*WORK INSTRUCTIONS*
Write out every line of the material as it stands, apart from the pictures.

*INFORMATION PROVIDED*
== Segment start ==

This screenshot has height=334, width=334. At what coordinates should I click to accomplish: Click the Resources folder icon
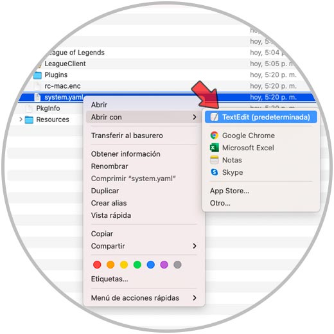pos(29,119)
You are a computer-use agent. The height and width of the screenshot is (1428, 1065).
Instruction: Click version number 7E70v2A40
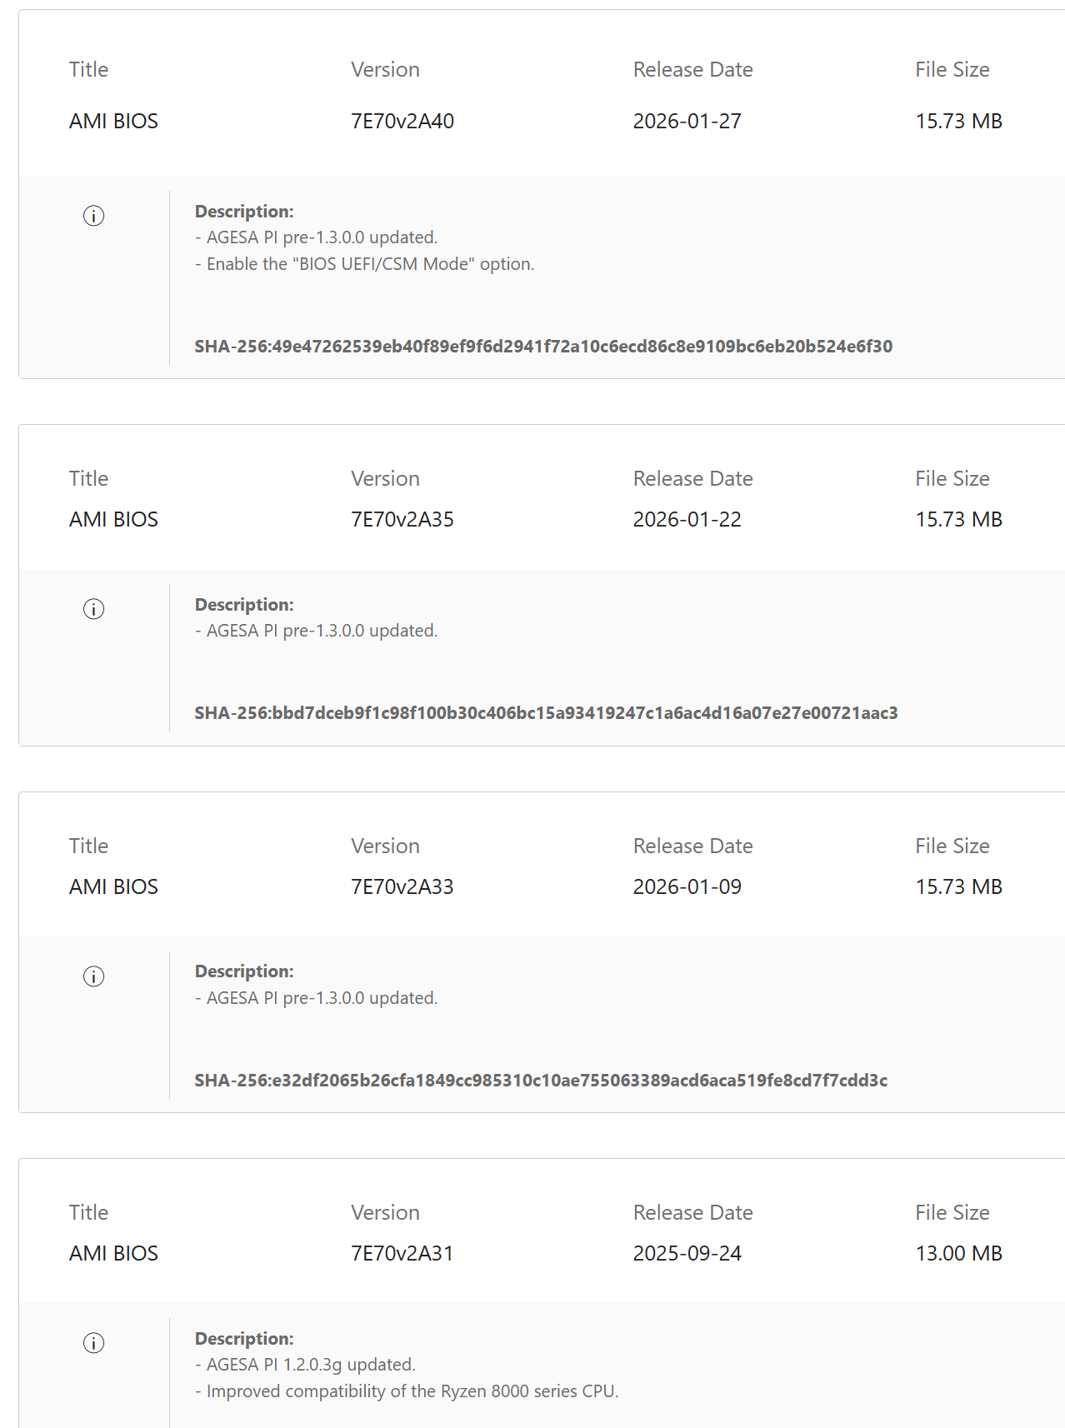[403, 121]
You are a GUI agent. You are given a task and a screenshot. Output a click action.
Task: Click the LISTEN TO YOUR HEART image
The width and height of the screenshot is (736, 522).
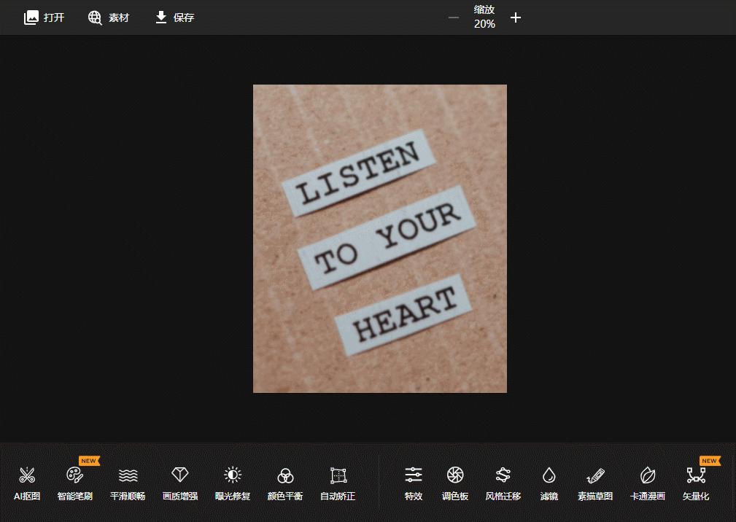(379, 238)
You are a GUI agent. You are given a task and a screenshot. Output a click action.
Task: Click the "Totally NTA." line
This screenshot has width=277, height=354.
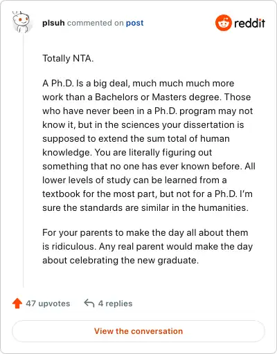(68, 58)
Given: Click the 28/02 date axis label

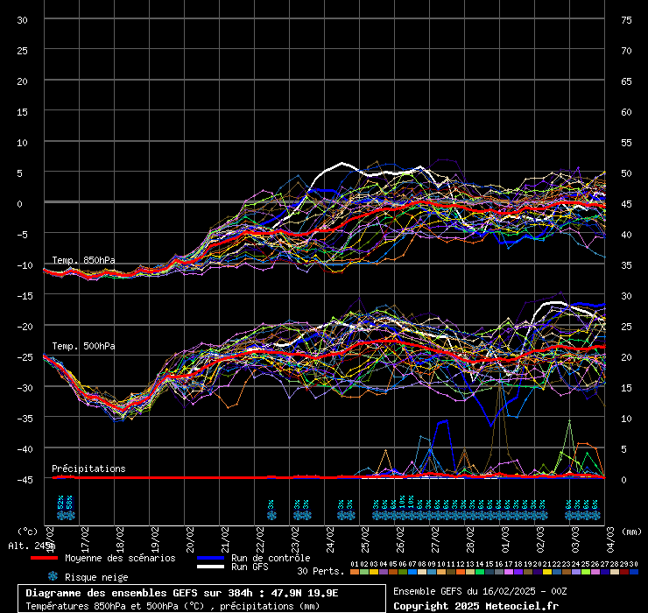Looking at the screenshot, I should click(471, 533).
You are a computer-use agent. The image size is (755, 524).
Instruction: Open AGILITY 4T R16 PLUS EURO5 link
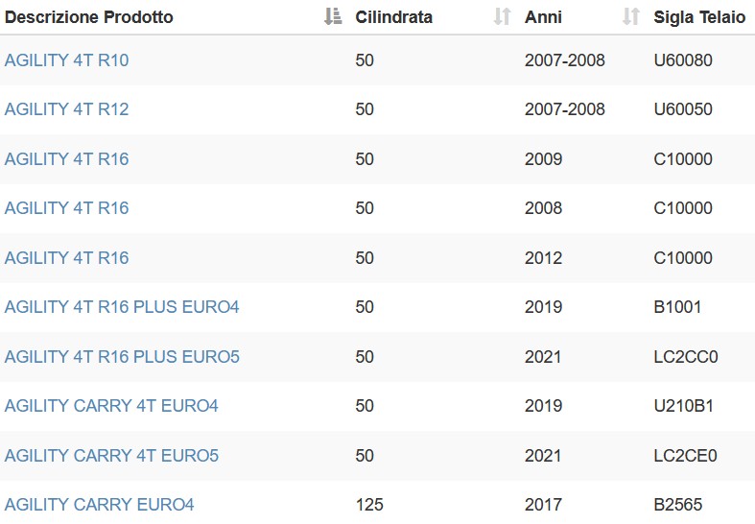click(x=122, y=356)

== Segment end ==

*SOLUTION TO THIS PROBLEM*
This screenshot has height=334, width=334. At what coordinates should I click to accomplish: Click the Resources folder icon
pos(29,119)
You are a computer-use agent. The height and width of the screenshot is (1428, 1065).
Instruction: Click version number 7E70v2A40
[403, 121]
You are a GUI agent. You are given a task and a screenshot. Output a click action.
Task: Click the LISTEN TO YOUR HEART image
The width and height of the screenshot is (736, 522).
(379, 238)
You are a GUI agent. You are given a task and a screenshot. Output a click action.
Task: Click the "Totally NTA." line
This screenshot has width=277, height=354.
(68, 58)
Given: Click the 28/02 date axis label

Looking at the screenshot, I should click(471, 533).
You are a computer-use agent. The image size is (755, 524).
Instruction: Open AGILITY 4T R16 PLUS EURO5 link
click(x=122, y=356)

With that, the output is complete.